The task: Each line from the one with "Instruction: Enable the 复制视频流 checkbox" to the final line of the data must be reproduced exactly, and no other line may appear.

----

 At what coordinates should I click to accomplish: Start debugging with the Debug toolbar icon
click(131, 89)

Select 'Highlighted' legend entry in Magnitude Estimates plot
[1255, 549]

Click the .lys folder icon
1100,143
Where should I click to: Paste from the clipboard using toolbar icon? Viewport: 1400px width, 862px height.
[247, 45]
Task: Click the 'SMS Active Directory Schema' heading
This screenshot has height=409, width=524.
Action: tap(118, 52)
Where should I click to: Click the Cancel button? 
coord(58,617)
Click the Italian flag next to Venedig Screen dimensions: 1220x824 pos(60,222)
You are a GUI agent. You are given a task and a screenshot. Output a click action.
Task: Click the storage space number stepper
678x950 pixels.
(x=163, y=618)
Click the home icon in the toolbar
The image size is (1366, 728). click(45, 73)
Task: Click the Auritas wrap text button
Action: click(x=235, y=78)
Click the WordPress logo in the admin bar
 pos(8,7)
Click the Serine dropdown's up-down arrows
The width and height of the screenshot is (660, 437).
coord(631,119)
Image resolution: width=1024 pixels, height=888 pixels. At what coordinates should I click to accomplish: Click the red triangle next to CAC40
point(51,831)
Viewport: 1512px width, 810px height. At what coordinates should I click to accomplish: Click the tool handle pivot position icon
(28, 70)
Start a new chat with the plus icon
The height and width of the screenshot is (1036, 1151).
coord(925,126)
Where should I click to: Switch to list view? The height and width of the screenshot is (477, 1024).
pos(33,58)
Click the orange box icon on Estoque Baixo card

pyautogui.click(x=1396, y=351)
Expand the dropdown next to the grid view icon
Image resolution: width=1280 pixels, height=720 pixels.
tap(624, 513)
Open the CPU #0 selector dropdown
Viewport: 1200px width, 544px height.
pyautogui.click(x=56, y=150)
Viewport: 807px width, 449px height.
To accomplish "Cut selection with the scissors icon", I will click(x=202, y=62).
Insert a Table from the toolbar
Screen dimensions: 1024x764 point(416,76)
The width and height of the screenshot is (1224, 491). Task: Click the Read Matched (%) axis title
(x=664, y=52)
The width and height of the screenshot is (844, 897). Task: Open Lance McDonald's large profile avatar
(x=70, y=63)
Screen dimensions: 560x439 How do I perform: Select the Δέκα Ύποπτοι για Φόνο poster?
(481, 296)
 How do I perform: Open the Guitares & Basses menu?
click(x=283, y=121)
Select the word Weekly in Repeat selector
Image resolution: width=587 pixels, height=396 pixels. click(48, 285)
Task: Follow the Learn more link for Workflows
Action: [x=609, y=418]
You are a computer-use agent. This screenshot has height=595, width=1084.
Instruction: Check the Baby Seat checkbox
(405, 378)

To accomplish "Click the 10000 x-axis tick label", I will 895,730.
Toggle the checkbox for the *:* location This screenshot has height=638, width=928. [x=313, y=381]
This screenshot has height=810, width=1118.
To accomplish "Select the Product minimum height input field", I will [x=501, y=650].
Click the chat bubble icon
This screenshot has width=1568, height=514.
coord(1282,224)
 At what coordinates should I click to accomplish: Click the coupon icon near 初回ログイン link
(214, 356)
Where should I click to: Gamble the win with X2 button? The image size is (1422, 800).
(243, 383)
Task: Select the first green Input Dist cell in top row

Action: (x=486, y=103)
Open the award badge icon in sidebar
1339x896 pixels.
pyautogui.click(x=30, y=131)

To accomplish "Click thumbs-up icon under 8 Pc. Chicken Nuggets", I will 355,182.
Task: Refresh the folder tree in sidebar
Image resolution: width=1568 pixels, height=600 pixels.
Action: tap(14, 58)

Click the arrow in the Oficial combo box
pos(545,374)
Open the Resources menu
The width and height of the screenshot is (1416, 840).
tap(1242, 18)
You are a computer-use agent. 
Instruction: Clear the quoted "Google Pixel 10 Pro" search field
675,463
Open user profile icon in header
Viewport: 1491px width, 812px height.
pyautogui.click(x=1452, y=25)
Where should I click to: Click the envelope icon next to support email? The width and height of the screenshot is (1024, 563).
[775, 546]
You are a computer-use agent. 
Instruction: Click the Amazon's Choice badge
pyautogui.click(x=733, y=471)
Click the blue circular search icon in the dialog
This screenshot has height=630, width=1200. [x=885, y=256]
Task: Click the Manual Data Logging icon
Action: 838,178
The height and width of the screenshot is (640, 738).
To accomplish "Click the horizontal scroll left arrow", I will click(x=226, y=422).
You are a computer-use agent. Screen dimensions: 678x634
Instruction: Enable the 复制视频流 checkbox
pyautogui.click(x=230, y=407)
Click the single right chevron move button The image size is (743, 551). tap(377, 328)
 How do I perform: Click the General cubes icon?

----

Written solution:
Instruction: Enable the 复制视频流 checkbox
pyautogui.click(x=230, y=407)
Click the single right chevron move button The image size is (743, 551). tap(377, 328)
 How do I perform: Click the General cubes icon?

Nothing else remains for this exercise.